Asian Art Auction. Roseberys 9-10 December sale of Fine Art will showcase some of the most exceptional pieces of Asian Art ever to be offered for sale by the auction house, and will include what is believed to be an excessively rare 18th century Imperial cloisonné enamel hat box.
From a Dorset manor house, the item has been in a family with strong diplomatic connections since the 1920s. The box was originally made during the 18th century, known as being the most prolific period for cloisonné production in China. Crafted through a process of firing glass to create vitreous enamel which is placed within a wire framework, the object is then fired again in a kiln to produce the finished cloisonné piece.
This opulent example is decorated with a central flower enclosed within bands of stylised scrolling foliage, bats and clouds. As with many other examples of Chinese artwork from the period bats are included to symbolise happiness, joy and good fortune, and the clouds are an auspicious symbol meaning longevity in good fortune. The wooden frame for the box is thought to be constructed from zitan, an extremely rare red sandalwood derived from a slow growing tree which makes it a sought after commodity for furniture.
A highly sought after piece, this stunning box carries an estimate of £15,000 – 20,000. [Lot 1578]

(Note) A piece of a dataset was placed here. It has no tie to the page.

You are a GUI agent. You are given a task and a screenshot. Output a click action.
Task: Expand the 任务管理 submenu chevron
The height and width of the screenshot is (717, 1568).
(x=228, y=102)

From the same private UK collection is an equally rare Chinese red cinnabar lacquer quatrefoil music box and cover, from the same private UK collection, and also from the 18th century. The common ore of mercury, Cinnabar is most popularly known for its use in Chinese lacquerware, the process of carving art from layered lacquer. Made popular during the Song Dynasty, it was used widely throughout Asian countries including Japan and Korea.
The lacquer is produced from the resin of the rhus verniciflua trees found in southern China. Recognised by its striking red colour, which intensifies during the layering process, this deeply carved box is decorated with figures in a landscape and animals including deer and herons. Inside is a gold four character Chinese mark which translates to “Precious Music Box”. A rare and interesting piece the box is estimated to sell for £10,000 – 15,000. [Lot 1577]

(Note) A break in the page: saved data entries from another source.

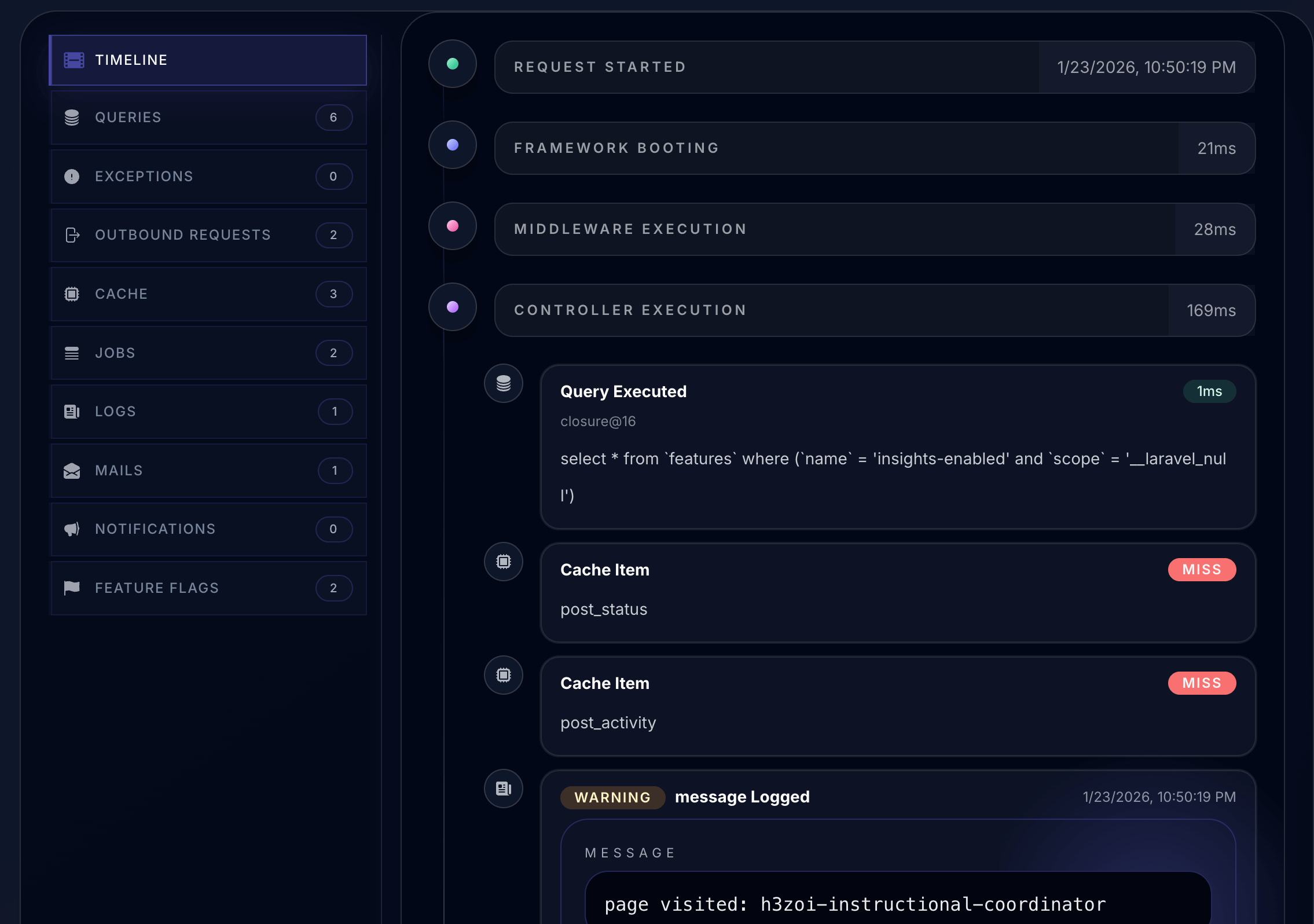This screenshot has height=924, width=1314.
Task: Expand the Controller Execution entry
Action: 875,310
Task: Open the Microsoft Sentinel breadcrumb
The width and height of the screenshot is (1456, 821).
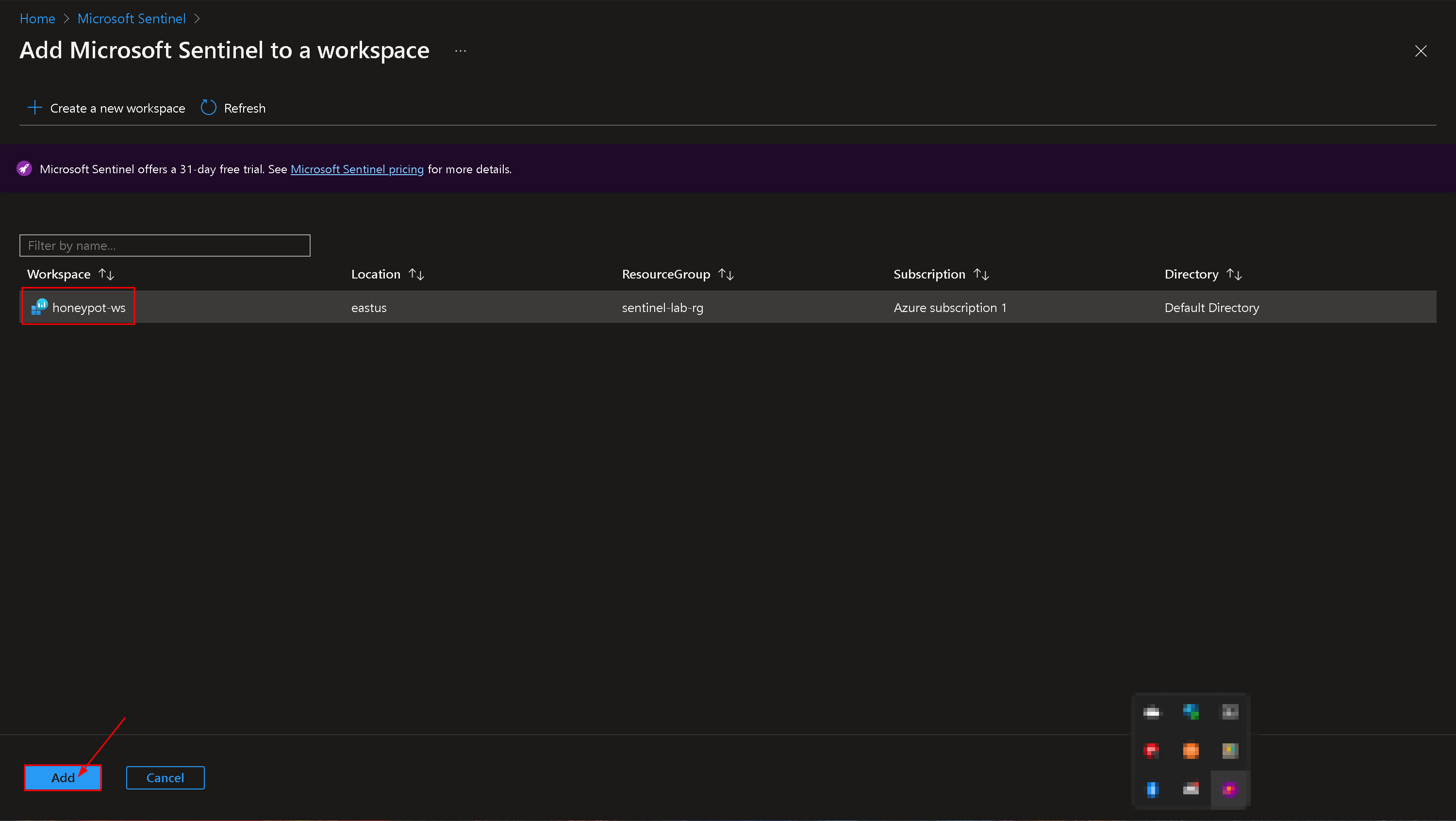Action: 131,18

From a private London collection, a large scale Ming Dynasty archaistic ritual vessel has remained unseen for the past 100 years. Originally created as depositories for grave goods to be buried in the graves of Chinese dignitaries and royalty, these vessels were later used in ritual offerings of food and drink to ancestors. They were typically designed to be larger than normal vessels for eating and drinking to exemplify the scale of the offering to their ancient relatives. This particular example stands 42cm high, and is estimated at £3,000 – 5,000. [Lot 1441]
Held at Roseberys saleroom in south London on the 10 December the sale will be exhibited prior to the auction on Friday 5 – Monday 8 December. The catalogue for the sale is available to view at www.roseberys.co.uk with online bidding through the services of www.the-saleroom.com and www.liveauctioneers.com.